/---

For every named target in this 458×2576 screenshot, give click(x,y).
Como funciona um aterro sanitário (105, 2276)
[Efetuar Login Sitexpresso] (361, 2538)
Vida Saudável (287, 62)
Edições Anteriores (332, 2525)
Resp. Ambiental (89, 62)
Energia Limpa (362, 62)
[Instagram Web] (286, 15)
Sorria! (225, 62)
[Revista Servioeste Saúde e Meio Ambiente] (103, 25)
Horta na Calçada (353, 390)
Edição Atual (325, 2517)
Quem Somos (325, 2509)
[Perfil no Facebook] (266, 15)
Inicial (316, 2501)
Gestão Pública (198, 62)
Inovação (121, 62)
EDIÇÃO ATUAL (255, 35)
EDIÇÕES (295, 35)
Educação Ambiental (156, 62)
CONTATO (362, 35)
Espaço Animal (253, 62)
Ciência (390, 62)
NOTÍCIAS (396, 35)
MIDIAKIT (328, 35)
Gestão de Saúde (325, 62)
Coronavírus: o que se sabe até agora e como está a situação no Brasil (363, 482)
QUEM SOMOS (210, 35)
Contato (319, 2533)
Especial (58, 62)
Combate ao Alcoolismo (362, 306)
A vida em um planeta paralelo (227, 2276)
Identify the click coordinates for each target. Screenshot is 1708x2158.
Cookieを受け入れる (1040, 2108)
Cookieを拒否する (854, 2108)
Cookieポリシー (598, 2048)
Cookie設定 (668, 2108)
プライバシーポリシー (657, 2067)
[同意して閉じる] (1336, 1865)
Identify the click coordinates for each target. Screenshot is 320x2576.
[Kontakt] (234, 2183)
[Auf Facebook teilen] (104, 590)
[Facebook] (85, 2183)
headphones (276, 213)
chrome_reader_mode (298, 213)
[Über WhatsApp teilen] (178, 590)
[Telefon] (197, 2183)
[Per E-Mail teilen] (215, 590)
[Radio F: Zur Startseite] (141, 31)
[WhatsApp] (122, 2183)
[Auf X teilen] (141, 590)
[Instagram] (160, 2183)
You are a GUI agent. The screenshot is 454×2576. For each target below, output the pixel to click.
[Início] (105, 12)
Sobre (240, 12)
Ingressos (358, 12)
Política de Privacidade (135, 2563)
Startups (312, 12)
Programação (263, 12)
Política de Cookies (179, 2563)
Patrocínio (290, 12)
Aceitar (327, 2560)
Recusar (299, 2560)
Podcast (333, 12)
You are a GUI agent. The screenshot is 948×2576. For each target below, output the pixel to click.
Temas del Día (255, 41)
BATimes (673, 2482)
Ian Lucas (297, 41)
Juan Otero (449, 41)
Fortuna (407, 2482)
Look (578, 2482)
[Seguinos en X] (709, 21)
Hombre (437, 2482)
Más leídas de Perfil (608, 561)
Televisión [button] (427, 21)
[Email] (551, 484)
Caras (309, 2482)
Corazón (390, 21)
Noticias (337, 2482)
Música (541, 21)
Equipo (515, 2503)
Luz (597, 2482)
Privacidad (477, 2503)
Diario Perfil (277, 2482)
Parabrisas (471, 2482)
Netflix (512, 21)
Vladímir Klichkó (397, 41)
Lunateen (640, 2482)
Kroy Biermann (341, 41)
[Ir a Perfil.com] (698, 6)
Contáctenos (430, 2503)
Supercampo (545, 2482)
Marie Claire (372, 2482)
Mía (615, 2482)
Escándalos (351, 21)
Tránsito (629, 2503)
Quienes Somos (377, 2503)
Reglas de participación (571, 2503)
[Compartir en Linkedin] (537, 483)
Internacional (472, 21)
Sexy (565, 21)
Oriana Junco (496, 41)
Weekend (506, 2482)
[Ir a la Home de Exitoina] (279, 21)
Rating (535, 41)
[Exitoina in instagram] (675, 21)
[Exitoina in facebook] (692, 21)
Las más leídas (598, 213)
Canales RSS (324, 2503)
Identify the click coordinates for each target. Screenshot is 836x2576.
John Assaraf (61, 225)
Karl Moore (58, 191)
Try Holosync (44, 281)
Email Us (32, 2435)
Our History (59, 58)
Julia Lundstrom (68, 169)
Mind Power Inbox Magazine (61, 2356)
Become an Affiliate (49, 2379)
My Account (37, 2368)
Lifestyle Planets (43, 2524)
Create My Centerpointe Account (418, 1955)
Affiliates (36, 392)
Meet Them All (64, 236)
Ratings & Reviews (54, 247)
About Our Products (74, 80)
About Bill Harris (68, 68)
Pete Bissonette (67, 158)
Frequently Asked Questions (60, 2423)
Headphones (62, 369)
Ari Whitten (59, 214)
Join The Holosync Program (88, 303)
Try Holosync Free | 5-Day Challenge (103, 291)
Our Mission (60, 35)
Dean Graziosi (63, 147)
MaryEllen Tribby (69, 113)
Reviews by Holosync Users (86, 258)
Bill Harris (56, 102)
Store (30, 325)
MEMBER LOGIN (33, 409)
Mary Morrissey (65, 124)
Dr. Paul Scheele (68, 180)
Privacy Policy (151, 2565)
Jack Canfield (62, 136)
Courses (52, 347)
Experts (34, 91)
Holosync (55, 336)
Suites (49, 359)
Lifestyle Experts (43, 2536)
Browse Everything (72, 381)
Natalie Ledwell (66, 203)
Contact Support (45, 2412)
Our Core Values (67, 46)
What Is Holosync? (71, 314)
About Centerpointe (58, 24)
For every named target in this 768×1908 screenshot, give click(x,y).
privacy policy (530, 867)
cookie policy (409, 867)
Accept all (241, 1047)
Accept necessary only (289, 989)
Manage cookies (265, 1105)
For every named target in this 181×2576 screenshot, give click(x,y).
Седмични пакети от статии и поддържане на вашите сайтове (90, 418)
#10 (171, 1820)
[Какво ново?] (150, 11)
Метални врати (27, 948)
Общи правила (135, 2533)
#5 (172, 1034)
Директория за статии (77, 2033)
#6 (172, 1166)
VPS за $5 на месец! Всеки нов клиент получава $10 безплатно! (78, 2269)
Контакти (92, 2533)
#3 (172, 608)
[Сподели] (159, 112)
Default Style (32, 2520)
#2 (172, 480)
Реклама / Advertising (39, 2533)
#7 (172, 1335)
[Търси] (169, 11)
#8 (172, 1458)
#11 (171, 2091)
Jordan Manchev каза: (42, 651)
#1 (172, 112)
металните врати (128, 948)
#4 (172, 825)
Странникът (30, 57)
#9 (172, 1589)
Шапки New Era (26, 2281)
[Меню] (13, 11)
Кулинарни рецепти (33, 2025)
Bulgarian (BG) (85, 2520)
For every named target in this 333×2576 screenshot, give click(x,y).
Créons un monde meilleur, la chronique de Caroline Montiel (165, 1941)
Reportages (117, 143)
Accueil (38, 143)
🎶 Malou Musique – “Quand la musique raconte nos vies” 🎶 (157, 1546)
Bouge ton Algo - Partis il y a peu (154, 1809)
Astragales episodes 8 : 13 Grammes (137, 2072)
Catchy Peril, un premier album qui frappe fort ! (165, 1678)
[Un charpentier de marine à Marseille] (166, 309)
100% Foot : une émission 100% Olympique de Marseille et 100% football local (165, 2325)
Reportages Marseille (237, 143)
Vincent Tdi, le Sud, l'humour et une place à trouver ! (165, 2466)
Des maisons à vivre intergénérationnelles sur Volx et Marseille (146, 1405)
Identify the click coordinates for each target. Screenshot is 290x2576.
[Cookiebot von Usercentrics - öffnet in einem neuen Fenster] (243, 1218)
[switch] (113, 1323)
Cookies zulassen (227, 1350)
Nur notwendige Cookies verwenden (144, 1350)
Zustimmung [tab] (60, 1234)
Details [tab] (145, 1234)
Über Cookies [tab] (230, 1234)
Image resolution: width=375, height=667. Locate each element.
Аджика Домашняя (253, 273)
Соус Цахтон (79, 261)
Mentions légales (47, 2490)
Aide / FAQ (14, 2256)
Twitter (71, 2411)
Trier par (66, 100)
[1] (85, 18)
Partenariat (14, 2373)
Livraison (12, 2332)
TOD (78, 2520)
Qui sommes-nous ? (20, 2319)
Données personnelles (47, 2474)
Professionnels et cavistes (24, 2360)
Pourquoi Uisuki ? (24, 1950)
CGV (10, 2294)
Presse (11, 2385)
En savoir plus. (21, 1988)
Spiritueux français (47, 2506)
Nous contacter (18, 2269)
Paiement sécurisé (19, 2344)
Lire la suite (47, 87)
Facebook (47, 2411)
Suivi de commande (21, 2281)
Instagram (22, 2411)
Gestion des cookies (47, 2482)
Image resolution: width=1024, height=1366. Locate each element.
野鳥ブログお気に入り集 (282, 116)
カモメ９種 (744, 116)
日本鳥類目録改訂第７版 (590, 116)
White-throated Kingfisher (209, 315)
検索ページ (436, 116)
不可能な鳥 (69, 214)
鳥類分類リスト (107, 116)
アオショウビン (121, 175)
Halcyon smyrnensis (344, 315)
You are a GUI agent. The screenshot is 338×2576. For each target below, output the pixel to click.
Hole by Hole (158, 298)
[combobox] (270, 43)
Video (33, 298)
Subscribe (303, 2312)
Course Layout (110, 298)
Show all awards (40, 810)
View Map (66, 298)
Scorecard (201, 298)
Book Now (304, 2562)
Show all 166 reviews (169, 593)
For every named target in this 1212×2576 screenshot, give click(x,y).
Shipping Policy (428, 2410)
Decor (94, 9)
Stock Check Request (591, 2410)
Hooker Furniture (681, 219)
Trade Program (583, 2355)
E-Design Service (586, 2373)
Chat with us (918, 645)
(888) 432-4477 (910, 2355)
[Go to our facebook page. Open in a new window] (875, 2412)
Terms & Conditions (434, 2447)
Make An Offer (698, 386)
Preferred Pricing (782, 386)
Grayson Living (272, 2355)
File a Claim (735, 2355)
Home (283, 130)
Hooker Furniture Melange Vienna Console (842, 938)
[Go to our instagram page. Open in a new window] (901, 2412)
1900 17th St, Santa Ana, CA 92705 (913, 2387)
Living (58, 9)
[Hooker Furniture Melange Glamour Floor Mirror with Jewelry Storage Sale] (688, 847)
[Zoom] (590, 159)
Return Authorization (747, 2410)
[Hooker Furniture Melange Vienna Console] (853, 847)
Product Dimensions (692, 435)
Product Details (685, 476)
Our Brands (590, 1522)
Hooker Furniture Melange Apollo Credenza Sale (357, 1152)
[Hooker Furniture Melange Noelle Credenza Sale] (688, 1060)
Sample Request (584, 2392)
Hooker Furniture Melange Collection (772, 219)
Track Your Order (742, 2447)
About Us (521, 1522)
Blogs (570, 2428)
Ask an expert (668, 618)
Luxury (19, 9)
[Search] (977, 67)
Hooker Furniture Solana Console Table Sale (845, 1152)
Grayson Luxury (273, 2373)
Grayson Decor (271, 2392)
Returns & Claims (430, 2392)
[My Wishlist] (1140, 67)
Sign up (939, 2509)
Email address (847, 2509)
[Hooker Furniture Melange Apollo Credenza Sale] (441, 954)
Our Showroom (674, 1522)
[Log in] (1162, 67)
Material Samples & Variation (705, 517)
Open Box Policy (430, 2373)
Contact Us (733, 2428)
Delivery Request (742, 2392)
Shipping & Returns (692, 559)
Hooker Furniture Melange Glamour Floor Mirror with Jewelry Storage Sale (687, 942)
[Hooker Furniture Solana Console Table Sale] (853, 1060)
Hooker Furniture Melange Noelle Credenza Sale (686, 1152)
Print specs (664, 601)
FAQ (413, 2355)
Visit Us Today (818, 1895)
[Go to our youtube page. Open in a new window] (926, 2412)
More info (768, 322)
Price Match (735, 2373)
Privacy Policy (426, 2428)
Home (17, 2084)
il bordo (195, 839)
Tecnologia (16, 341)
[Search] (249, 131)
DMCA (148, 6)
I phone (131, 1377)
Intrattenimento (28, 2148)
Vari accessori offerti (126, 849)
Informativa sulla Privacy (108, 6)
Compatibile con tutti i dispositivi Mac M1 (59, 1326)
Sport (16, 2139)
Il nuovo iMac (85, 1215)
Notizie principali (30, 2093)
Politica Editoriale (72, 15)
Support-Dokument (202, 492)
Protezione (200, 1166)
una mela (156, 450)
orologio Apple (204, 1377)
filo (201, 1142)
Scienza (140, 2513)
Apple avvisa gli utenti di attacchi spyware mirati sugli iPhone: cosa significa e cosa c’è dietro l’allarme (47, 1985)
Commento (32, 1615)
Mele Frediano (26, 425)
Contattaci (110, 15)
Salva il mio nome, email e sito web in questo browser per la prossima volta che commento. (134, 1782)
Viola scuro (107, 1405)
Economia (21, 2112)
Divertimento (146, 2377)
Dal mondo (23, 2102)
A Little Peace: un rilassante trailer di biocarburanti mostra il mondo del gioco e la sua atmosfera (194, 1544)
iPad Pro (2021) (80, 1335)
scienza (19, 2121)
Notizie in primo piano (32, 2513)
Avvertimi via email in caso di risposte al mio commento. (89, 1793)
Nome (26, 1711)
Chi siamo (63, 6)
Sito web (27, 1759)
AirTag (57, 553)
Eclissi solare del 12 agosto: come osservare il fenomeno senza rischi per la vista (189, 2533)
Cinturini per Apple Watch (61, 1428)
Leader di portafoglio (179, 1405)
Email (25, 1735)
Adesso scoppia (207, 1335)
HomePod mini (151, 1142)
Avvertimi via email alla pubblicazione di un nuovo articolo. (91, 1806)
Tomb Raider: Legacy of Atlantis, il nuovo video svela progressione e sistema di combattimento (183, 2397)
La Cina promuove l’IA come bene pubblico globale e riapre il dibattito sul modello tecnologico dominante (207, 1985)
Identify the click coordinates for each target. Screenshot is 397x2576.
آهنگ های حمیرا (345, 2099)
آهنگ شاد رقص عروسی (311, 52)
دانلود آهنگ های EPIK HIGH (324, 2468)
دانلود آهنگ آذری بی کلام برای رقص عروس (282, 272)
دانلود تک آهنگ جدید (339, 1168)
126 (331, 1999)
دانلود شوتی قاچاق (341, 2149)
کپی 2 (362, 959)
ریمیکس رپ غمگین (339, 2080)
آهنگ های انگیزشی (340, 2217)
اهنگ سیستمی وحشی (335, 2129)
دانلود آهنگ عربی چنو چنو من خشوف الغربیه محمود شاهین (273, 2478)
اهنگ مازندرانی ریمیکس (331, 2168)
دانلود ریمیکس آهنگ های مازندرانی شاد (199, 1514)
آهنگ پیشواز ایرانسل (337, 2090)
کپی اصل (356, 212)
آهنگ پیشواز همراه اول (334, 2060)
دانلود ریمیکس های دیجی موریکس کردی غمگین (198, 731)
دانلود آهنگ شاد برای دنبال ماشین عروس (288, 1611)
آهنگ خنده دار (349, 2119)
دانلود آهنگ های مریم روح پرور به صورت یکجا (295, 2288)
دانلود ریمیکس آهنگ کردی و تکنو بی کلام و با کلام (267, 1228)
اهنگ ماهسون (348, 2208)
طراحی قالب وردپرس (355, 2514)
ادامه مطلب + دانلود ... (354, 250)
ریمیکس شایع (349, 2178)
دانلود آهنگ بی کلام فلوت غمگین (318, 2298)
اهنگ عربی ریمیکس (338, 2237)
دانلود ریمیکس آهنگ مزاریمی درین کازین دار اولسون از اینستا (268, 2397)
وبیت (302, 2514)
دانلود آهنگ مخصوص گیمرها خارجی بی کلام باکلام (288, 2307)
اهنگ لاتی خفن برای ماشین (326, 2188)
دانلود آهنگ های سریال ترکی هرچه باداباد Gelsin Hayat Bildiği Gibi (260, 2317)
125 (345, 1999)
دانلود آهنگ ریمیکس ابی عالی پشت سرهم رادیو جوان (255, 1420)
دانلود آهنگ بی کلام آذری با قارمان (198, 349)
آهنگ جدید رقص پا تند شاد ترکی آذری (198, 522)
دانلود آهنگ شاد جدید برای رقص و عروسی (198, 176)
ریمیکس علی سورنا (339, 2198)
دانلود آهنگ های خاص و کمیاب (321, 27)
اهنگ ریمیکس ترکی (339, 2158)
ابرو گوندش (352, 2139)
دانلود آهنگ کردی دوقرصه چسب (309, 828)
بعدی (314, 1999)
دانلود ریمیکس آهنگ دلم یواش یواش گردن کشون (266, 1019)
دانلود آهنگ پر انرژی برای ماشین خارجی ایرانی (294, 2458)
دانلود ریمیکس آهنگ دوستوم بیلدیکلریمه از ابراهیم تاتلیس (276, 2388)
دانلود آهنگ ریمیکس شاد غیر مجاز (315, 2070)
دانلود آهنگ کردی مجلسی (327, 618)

\---

> _Problem description_
What do the lines above say from the one containing "Sorria! (225, 62)" down to the one containing "[Radio F: Zur Startseite] (141, 31)"? Return them exactly, both end lines included, and only them.

> _Task solution_
Sorria! (225, 62)
[Revista Servioeste Saúde e Meio Ambiente] (103, 25)
Horta na Calçada (353, 390)
Edição Atual (325, 2517)
Quem Somos (325, 2509)
[Perfil no Facebook] (266, 15)
Inicial (316, 2501)
Gestão Pública (198, 62)
Inovação (121, 62)
EDIÇÃO ATUAL (255, 35)
EDIÇÕES (295, 35)
Educação Ambiental (156, 62)
CONTATO (362, 35)
Espaço Animal (253, 62)
Ciência (390, 62)
NOTÍCIAS (396, 35)
MIDIAKIT (328, 35)
Gestão de Saúde (325, 62)
Coronavírus: o que se sabe até agora e como está a situação no Brasil (363, 482)
QUEM SOMOS (210, 35)
Contato (319, 2533)
Especial (58, 62)
Combate ao Alcoolismo (362, 306)
A vida em um planeta paralelo (227, 2276)
Identify the click coordinates for each target. Screenshot is 1708x2158.
Cookieを受け入れる (1040, 2108)
Cookieを拒否する (854, 2108)
Cookieポリシー (598, 2048)
Cookie設定 (668, 2108)
プライバシーポリシー (657, 2067)
[同意して閉じる] (1336, 1865)
Identify the click coordinates for each target. Screenshot is 320x2576.
[Kontakt] (234, 2183)
[Auf Facebook teilen] (104, 590)
[Facebook] (85, 2183)
headphones (276, 213)
chrome_reader_mode (298, 213)
[Über WhatsApp teilen] (178, 590)
[Telefon] (197, 2183)
[Per E-Mail teilen] (215, 590)
[Radio F: Zur Startseite] (141, 31)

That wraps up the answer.